Vitreoretinal conferences seldom make the papers. And why would they? Most involve a relatively staid delivery of the clinical evidence; perhaps a few quips and rebuttals here and there, but without the drama of white-hot controversy. That remains the case, but the introduction of ocriplasmin did warm things up, a little.

The build-up to ocriplasmin’s launch as a treatment for symptomatic vitreomacular adhesion keenly focussed our attention on whether it would transform the treatment landscape and put vitreoretinal surgeons out of work. The initial excitement for the latest vitreoretinal innovation soon evaporated, to be replaced by a degree of scepticism.1, 2 Efficacy appeared variable and significant side effects occurred in some patients, including several cases with outer retinal changes postulated to be related to the drug’s off-target action on laminins in the interphotoreceptor matrix. While ocriplasmin remains in use, market penetration is far below initial projections.

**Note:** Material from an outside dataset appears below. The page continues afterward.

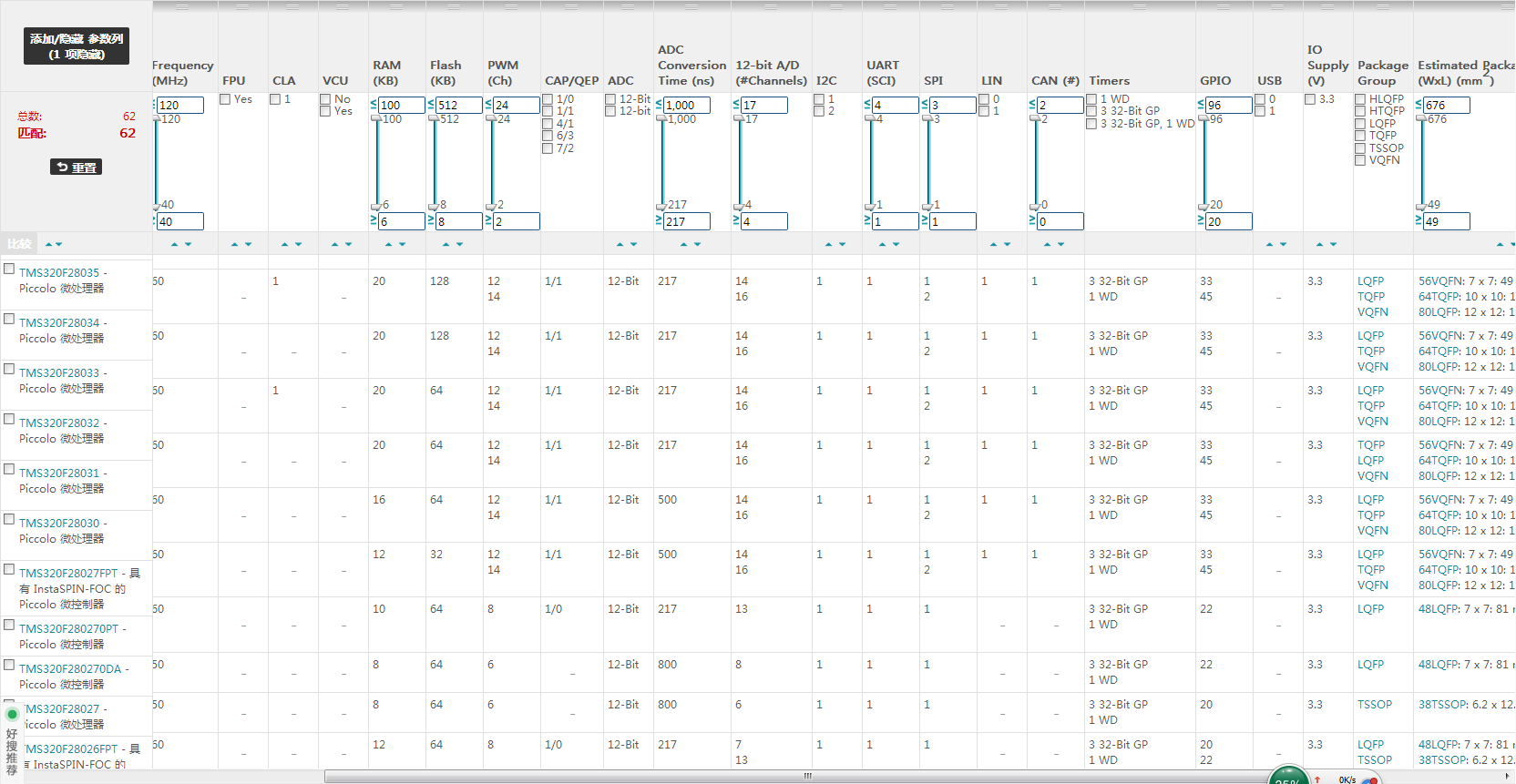Click the Frequency maximum input field showing 120

[179, 105]
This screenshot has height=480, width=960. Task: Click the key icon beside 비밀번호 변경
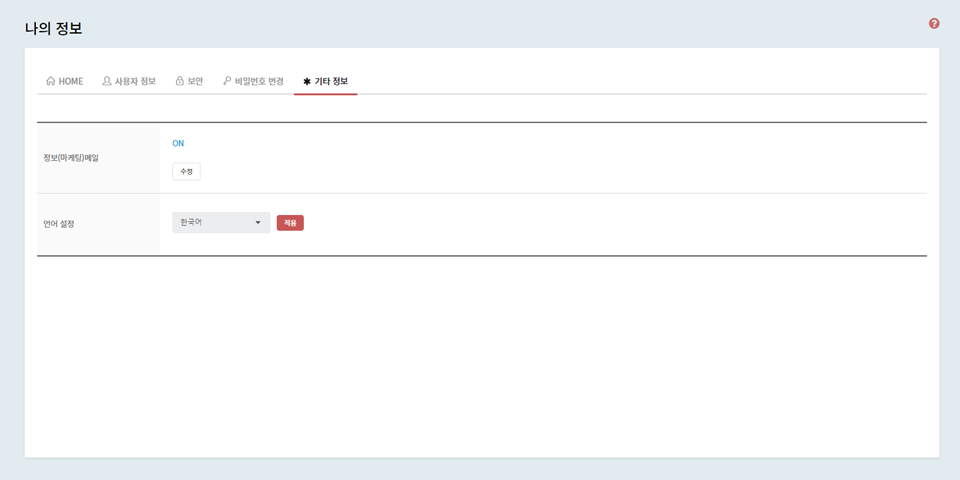click(227, 81)
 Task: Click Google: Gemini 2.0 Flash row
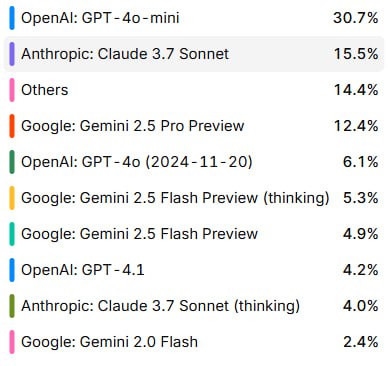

Yet, an important benefit of ocriplasmin’s introduction may be a renewed interest in nonsurgical treatment of vitreomacular traction (VMT) and macular hole.

Enter intravitreal injection of expansile gas as an alternative means of releasing VMT. Or, more accurately, re-enter intravitreal gas (the technique was first reported as a treatment for macular hole in 1995, by Chan et al).3

In this issue, Claus et al4 report their retrospective series of 20 eyes receiving intravitreal gas injection for the treatment for VMT. Most patients received 0.2 ml of hexafluoroethane (C2F6) via a 30-gauge needle, combined with anterior-chamber paracentesis. They instructed the majority of their patients to spend at least some time with their face down, moving their eyes left to right and back, to agitate the gas bubble and promote VMT release (although their data, and the findings of others, do not necessarily support the need for ocular calisthenics).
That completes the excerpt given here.